How to use the inference api on tts model?

danijelpetkovic · November 30, 2021, 3:04pm

Hi, how can I use the inference api on this model: espnet/kan-bayashi_ljspeech_vits?
It receives text and should return audio file, since it is text to speech model.

osanseviero · December 1, 2021, 8:48am

Hey there. Here is a snippet to do this. It will return the raw data, so you will still need to use something such as ffmpeg to process it. cc @Narsil

import json
import requests

headers = {"Authorization": f"Bearer {API_TOKEN}"}
API_URL = "https://api-inference.huggingface.co/models/espnet/kan-bayashi_ljspeech_vits"

def query(payload):
    data = json.dumps(payload)
    response = requests.request("POST", API_URL, headers=headers, data=data)
    return response.content

data = query({"inputs": "test"})

danijelpetkovic · December 1, 2021, 3:43pm

@osanseviero Hey! Thanks for the help. I managed to call the api and to get a response:)
Regarding processing of the raw data, does it mean I should run it throw ffmpeg and create an audio file from it, or you meant something different? Thanks again!

osanseviero · December 1, 2021, 3:57pm

@Narsil might know what’s the most recommended way to load the audio in this point. I usually use ffmpeg but in the context of small tests and quick debugging. I’ll let Nicolas give a more proper answer.

Btw, we have an audio study group forming in our Discord server: Hugging Face. The first session will be in two weeks in case you’re interested.

Narsil · December 3, 2021, 9:54am

@danijelpetkovic ,

At this point you should have received a real audio file. If you just want to listen you can just save it

with open("out.flac", "wb") as f:
    f.write(response.content)

And in order to listen to it, use your favorite media player.

vlc out.flac for me. Windows media player, winamp, foobar, chrome and firefox can probably read it too.

ffmpeg is necessary only if want multiple files and want to compress them a little. The API responds flac files, which are lossless compression, but you can get much better compression with lossy algorithm (all to save disk, it might not be necessary to you)
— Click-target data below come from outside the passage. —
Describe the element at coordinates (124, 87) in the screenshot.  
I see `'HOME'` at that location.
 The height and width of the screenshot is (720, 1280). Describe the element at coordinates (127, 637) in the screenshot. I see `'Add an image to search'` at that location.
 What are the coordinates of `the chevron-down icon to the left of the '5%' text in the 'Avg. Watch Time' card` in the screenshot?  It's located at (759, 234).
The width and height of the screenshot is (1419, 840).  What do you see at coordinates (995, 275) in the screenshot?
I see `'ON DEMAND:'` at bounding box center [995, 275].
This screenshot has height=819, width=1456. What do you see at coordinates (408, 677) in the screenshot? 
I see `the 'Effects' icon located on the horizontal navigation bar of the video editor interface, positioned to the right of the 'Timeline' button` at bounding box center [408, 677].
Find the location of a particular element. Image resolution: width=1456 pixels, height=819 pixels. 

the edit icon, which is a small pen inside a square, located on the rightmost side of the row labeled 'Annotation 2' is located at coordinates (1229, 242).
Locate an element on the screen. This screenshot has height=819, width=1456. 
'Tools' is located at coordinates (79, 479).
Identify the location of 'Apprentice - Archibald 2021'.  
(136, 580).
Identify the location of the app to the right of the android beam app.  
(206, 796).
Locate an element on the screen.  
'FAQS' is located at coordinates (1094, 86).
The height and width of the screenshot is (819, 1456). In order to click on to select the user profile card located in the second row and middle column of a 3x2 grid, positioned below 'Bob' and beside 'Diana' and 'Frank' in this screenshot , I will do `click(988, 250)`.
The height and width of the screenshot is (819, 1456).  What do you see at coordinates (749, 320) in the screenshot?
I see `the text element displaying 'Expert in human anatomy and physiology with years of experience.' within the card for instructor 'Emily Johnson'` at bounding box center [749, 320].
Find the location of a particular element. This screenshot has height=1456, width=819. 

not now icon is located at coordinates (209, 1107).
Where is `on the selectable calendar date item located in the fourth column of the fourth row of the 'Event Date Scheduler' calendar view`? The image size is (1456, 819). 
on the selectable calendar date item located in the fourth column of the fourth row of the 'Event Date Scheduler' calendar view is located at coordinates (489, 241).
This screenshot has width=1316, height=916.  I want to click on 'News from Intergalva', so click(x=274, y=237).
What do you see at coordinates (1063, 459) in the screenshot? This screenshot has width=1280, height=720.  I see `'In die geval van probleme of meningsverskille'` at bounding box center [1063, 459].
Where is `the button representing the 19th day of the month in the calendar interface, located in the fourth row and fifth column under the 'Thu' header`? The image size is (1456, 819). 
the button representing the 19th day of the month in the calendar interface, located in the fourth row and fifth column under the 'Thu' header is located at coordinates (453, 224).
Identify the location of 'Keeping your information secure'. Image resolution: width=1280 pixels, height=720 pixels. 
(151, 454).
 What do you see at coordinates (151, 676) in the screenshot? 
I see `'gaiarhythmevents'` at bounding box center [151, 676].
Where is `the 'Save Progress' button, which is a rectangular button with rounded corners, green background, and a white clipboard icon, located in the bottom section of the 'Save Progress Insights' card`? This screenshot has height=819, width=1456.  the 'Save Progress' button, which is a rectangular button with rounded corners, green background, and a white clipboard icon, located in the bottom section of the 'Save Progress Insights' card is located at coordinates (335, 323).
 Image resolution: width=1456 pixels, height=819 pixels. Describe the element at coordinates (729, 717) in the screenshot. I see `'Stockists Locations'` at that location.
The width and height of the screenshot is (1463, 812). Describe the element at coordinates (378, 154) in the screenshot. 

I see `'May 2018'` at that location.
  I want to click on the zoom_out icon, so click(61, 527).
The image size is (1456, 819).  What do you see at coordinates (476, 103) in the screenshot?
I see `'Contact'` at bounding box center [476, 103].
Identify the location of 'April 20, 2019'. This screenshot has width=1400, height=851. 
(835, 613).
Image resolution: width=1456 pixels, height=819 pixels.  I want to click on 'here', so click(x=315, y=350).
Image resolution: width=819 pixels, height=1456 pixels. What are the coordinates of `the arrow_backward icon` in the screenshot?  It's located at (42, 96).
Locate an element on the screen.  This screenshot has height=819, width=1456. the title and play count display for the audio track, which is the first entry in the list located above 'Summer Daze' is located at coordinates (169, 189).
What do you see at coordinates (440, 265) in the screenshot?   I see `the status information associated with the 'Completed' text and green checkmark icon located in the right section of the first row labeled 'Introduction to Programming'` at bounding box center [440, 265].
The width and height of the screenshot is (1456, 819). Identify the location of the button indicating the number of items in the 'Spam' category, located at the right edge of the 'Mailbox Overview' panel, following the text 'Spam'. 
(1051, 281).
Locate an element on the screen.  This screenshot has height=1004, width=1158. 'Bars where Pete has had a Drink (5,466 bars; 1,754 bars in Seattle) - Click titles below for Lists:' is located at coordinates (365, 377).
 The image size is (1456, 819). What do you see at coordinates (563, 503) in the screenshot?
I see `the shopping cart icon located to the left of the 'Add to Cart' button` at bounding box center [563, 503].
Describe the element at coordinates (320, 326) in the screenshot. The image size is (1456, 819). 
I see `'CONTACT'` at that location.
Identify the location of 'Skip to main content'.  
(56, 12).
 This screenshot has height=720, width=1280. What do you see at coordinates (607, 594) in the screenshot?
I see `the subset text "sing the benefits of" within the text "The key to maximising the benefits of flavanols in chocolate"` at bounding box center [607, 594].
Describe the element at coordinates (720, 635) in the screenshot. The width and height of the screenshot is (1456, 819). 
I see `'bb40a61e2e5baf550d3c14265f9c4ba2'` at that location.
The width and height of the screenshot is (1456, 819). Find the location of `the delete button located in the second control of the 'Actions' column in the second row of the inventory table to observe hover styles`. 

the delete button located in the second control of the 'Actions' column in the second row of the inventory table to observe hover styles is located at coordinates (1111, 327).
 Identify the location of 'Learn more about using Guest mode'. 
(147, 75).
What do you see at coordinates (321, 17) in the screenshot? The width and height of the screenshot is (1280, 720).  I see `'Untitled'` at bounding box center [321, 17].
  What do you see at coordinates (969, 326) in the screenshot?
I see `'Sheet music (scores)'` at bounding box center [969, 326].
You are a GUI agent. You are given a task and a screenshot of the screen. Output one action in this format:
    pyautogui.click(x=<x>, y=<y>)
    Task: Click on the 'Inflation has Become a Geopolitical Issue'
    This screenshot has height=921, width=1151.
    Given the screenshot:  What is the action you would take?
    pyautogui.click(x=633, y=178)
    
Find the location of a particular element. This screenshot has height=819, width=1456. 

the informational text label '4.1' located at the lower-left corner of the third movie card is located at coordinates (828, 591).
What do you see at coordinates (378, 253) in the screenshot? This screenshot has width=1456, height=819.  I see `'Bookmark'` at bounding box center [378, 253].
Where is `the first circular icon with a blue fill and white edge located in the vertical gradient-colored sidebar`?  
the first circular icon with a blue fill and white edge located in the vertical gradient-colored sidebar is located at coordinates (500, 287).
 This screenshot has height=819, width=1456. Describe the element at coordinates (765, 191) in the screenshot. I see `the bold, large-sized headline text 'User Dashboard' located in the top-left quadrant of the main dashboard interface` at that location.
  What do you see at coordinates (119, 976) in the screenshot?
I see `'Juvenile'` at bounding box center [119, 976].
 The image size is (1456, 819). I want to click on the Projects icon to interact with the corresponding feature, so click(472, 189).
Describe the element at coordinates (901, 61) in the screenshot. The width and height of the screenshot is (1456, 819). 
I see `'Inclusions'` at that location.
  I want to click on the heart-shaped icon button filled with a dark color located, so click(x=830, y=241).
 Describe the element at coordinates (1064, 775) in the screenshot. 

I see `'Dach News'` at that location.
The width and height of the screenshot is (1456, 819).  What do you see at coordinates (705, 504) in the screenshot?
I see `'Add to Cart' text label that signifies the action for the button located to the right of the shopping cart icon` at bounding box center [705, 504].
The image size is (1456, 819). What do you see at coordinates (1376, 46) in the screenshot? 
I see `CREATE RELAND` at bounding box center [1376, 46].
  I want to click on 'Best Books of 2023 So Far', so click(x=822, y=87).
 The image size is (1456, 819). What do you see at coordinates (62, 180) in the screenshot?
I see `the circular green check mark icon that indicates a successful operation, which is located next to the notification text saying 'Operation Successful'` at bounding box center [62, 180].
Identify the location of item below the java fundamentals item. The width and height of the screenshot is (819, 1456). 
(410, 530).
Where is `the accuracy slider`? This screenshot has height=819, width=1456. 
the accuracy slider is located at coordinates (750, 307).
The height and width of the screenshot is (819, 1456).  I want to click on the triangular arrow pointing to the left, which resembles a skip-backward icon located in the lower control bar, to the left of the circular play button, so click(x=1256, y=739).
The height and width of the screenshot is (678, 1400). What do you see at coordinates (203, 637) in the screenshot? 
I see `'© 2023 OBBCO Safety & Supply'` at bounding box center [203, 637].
danijelpetkovic · December 14, 2021, 6:36pm

@Narsil Thank you very much! I managed to save and play the file exactly as you described above. The only thing that I still can’t figure out is why the audio is distorted, it is not the same voice as it was when I was calling the model directly. I tried to add parameters to the inference api:

audio_file = query_audio_tts({
            "inputs": generated_answer,
            "parameters": {
                "vocoder_tag": "str_or_none(none)",
                "threshold": 0.5,
                "minlenratio": 0.0,
                "maxlenratio": 10.0,
                "use_att_constraint": False,
                "backward_window": 1,
                "forward_window": 3,
                "speed_control_alpha": 1.0,
                "noise_scale": 0.333,
                "noise_scale_dur": 0.333
            }
        })

But this didn’t help. Do you have any ideas here? Thanks!

Narsil · December 14, 2021, 8:07pm

@danijelpetkovic Do you have a reference for how you create your files without distortion ?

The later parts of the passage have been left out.